### MATERIAL FOR THIS TASK

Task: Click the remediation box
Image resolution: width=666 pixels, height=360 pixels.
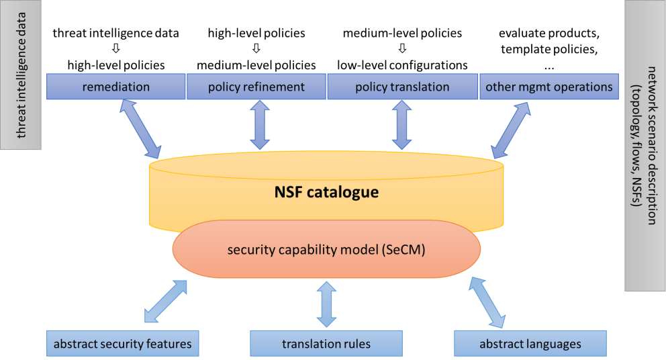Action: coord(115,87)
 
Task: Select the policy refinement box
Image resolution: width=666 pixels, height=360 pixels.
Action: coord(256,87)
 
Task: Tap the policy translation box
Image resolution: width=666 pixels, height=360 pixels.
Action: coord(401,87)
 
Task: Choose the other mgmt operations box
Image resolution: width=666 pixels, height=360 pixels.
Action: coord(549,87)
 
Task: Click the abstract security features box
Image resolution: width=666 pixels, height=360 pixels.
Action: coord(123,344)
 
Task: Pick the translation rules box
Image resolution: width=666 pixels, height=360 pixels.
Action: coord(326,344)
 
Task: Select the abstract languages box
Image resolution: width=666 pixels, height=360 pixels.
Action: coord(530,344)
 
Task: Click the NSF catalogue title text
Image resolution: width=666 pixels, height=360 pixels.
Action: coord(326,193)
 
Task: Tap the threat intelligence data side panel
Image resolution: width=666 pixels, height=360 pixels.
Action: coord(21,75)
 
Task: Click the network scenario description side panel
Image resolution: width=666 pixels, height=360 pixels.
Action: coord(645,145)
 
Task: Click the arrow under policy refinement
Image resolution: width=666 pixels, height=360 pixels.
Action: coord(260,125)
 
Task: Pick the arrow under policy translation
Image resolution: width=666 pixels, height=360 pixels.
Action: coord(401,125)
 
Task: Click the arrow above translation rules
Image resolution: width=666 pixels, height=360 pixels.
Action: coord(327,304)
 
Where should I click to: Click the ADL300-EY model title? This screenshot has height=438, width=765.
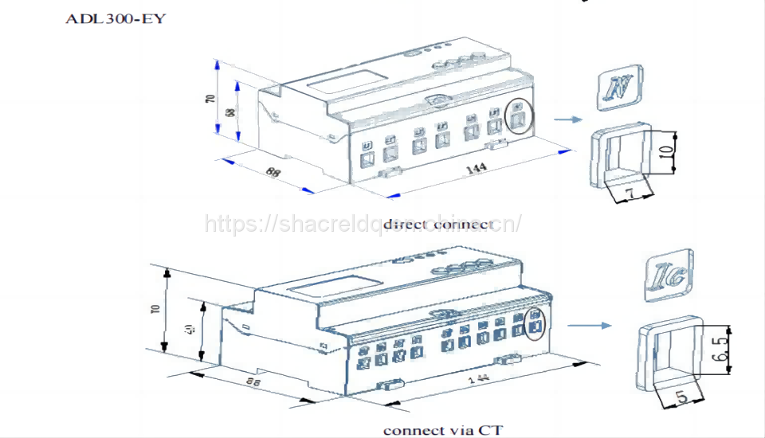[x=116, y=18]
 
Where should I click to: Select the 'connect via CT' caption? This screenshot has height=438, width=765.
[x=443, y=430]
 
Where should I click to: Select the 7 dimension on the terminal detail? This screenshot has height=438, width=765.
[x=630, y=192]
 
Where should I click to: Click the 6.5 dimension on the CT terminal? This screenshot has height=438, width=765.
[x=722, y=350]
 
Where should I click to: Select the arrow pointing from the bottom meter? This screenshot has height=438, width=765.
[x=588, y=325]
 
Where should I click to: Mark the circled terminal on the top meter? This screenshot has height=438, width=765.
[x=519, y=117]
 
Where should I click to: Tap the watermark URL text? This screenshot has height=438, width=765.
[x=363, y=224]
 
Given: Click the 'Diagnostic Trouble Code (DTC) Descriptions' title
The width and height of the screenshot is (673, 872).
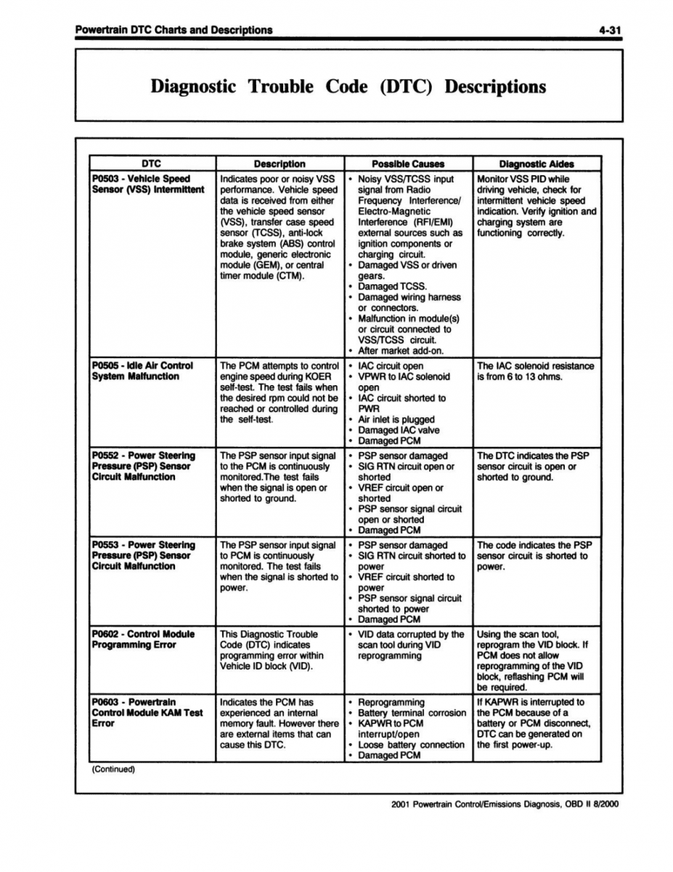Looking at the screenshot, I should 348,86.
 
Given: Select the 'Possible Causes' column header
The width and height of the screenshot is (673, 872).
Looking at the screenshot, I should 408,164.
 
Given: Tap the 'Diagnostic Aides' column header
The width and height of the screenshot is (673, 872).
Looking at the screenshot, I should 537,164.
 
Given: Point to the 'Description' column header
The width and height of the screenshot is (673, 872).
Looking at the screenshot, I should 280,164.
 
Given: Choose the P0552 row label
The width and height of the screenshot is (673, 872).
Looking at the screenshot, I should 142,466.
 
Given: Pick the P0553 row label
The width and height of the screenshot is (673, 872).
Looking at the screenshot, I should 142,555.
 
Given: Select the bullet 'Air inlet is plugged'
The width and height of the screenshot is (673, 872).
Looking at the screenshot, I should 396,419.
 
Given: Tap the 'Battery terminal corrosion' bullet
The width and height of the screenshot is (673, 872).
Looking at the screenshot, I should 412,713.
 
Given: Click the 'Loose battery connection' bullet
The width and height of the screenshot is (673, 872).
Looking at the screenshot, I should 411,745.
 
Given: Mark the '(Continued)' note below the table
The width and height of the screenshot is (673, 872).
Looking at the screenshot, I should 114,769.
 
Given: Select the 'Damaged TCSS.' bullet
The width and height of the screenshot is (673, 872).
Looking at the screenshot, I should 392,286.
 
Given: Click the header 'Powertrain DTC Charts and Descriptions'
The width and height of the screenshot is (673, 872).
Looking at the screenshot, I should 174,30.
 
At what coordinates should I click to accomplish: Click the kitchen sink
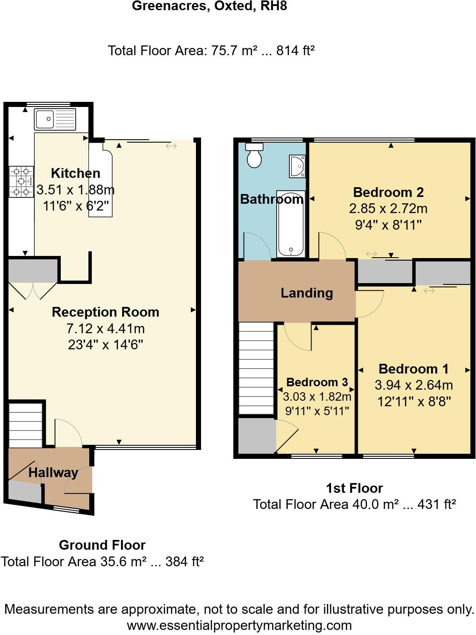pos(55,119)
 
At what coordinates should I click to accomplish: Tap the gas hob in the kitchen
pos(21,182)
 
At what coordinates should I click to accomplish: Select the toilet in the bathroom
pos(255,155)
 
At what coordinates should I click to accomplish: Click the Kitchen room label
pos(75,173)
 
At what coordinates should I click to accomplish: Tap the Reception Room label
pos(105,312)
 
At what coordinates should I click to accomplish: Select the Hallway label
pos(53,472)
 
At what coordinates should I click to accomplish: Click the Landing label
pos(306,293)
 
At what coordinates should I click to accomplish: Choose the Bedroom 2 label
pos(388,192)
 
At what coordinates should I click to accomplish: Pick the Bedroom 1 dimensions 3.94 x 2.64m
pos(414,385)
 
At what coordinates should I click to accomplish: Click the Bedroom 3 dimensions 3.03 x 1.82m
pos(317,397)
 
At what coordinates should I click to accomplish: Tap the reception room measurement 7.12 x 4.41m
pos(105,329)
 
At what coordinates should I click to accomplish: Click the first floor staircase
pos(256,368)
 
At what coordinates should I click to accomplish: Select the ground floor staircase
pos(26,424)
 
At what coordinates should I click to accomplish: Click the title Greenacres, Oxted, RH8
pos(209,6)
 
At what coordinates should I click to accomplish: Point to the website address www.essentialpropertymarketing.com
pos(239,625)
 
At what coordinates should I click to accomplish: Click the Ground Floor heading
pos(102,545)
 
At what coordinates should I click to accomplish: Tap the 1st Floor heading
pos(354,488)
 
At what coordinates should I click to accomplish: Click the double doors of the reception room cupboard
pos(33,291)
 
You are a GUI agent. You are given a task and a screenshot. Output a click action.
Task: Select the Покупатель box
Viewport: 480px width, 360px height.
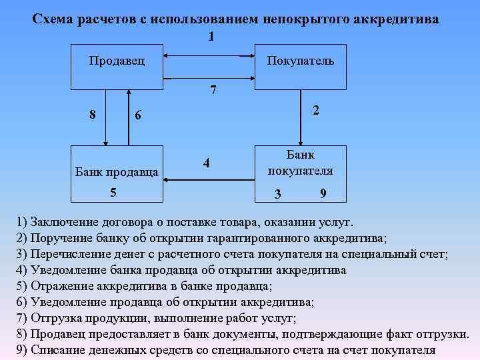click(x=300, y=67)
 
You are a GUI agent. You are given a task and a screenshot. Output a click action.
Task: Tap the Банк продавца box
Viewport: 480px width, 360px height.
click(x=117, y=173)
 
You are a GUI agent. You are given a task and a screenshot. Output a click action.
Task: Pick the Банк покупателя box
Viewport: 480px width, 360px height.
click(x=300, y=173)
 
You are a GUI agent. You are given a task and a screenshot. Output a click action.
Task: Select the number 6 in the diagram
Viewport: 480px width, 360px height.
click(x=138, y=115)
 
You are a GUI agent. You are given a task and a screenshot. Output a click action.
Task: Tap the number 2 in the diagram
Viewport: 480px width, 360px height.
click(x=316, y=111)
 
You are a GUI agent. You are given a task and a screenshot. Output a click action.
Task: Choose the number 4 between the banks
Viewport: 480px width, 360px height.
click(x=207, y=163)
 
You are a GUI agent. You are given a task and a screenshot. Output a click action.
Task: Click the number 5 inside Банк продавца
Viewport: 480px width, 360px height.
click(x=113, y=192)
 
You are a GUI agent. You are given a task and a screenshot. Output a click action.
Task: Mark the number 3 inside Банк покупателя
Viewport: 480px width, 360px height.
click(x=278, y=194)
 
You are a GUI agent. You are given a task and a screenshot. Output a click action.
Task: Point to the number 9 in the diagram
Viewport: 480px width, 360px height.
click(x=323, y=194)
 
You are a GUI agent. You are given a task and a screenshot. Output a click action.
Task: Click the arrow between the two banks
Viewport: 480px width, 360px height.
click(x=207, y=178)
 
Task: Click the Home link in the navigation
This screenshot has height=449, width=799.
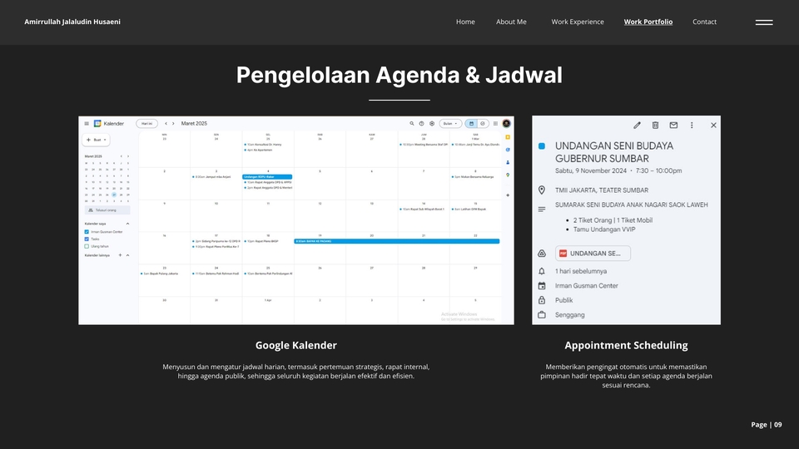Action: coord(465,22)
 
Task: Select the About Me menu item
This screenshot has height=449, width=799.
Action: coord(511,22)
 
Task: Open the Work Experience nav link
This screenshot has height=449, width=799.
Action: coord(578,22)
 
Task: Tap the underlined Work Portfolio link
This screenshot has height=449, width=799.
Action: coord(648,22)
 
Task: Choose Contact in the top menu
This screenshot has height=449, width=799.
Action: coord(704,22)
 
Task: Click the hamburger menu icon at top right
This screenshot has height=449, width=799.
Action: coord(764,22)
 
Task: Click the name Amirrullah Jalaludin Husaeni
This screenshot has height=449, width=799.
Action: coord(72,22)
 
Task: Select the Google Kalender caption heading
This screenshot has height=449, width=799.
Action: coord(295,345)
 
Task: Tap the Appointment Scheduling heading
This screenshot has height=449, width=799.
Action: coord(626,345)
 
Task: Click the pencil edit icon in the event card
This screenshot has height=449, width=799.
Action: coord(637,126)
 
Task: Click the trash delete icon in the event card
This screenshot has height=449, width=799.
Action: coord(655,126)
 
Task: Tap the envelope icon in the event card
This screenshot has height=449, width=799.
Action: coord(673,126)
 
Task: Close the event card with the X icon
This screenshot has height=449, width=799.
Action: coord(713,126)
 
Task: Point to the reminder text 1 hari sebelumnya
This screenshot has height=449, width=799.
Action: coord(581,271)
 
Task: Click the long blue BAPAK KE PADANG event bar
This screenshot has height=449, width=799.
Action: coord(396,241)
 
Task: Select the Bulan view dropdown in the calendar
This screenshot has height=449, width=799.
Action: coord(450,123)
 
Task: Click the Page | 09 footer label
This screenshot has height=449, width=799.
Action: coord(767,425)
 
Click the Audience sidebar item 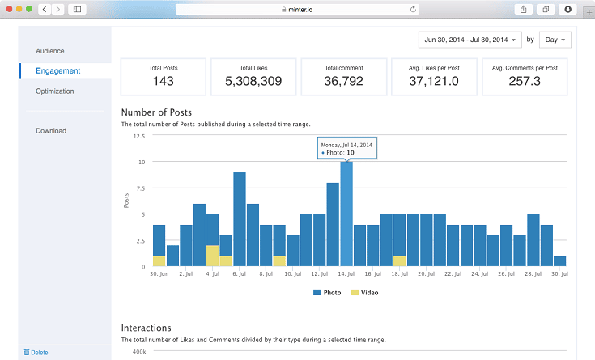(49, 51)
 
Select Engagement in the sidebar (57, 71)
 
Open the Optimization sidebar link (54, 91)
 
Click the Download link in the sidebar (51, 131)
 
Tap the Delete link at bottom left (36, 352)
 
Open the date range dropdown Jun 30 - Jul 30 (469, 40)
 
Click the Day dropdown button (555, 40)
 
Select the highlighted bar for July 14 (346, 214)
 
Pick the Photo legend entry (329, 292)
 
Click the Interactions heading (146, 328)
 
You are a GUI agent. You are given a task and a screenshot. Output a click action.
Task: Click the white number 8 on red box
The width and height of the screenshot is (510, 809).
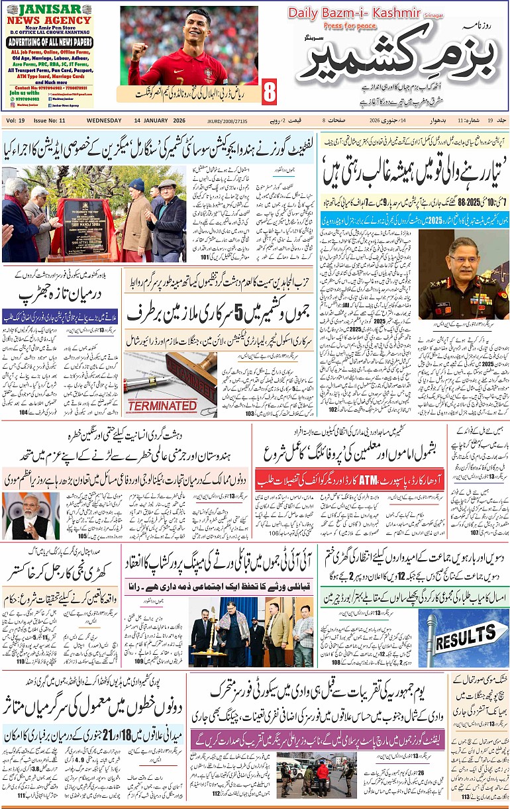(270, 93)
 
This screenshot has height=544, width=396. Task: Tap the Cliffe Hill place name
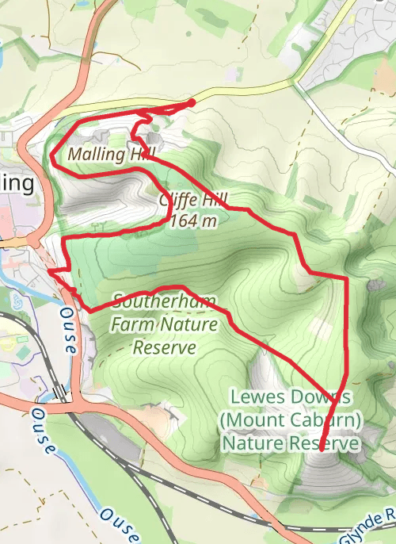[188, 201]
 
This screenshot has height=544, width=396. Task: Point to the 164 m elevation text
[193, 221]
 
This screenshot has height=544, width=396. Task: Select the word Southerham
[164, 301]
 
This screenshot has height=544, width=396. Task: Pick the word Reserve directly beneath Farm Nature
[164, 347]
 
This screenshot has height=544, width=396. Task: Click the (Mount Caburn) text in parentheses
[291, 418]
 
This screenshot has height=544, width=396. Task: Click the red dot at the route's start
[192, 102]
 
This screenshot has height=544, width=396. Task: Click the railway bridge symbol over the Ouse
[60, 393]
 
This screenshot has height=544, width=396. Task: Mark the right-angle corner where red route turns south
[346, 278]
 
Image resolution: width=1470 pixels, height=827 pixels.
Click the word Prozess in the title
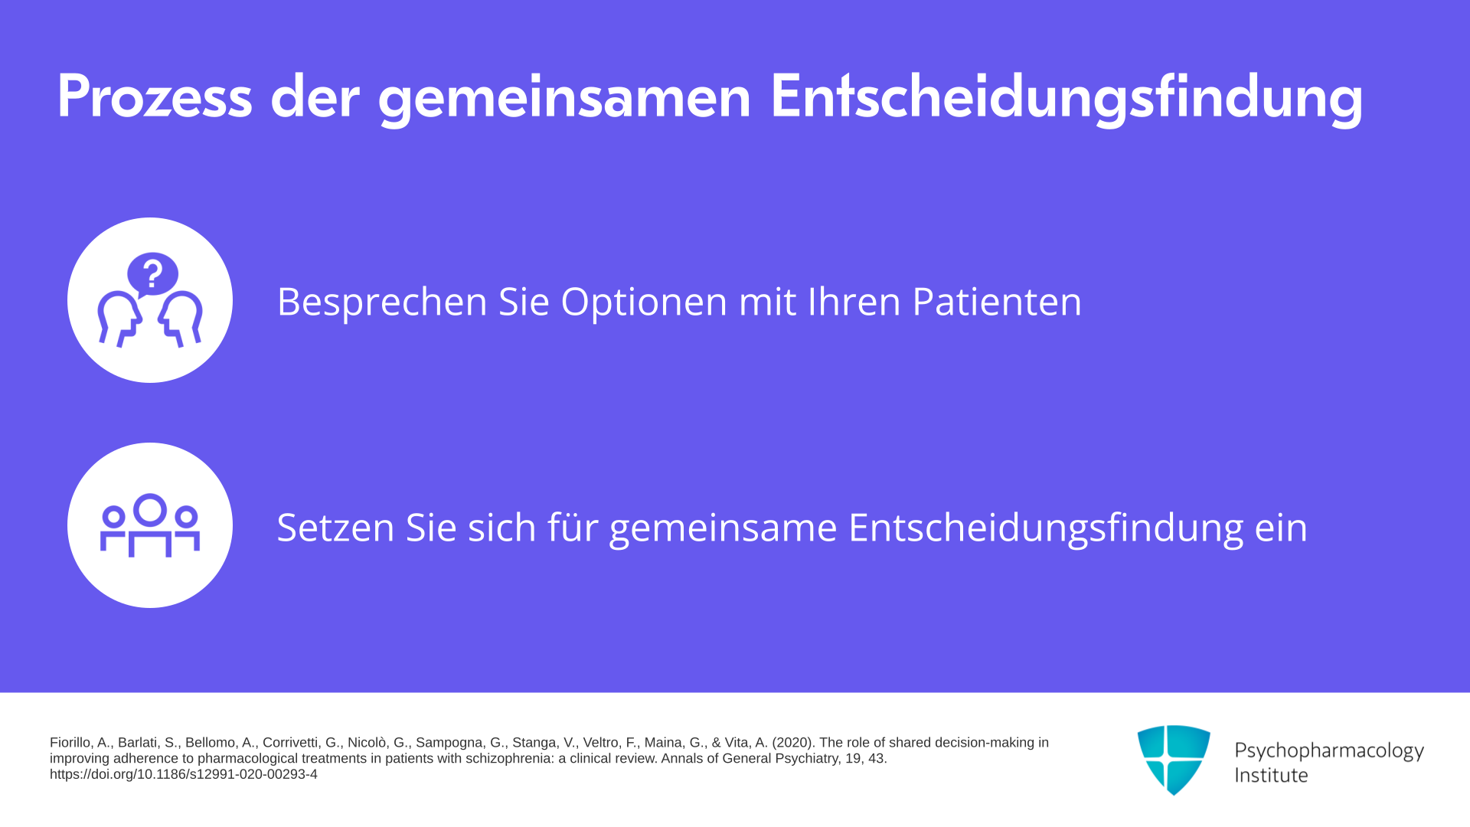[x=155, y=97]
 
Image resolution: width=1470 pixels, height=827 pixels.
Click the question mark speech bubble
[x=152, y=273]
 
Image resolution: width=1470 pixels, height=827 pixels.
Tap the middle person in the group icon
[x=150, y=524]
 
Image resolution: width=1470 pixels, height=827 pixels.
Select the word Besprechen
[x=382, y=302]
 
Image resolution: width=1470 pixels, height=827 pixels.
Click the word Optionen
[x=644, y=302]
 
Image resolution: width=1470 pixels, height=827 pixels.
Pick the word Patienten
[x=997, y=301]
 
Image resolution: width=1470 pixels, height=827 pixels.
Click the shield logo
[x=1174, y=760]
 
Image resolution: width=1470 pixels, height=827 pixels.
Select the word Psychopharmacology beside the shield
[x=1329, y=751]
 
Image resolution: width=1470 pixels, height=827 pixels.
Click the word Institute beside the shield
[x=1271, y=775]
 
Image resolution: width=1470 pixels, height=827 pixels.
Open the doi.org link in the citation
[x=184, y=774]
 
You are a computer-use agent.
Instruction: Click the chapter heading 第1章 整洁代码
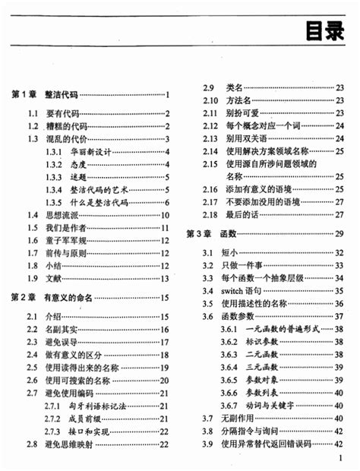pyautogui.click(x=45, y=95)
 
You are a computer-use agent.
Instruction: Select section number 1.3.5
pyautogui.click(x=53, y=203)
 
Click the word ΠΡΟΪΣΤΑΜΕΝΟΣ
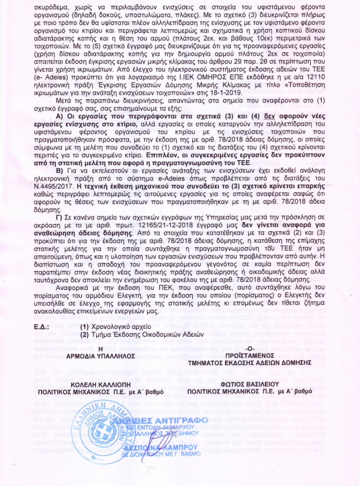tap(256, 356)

### SET PROBLEM
Copy the items from the start through the line that contains "Action: coord(326,344)", inclusive, swapping in "tile" wherever "box" appears and changing nothing else. Leave the pictures out.

### TASK OUTPUT
Task: Click the remediation tile
Image resolution: width=666 pixels, height=360 pixels.
Action: coord(115,87)
 
Task: Select the policy refinement tile
Image resolution: width=666 pixels, height=360 pixels.
Action: coord(256,87)
 
Task: Tap the policy translation tile
Image resolution: width=666 pixels, height=360 pixels.
Action: coord(401,87)
 
Task: Choose the other mgmt operations tile
Image resolution: width=666 pixels, height=360 pixels.
Action: coord(549,87)
 
Task: Click the abstract security features tile
Image resolution: width=666 pixels, height=360 pixels.
Action: coord(123,344)
 
Task: Pick the translation rules tile
Image resolution: width=666 pixels, height=360 pixels.
Action: coord(326,344)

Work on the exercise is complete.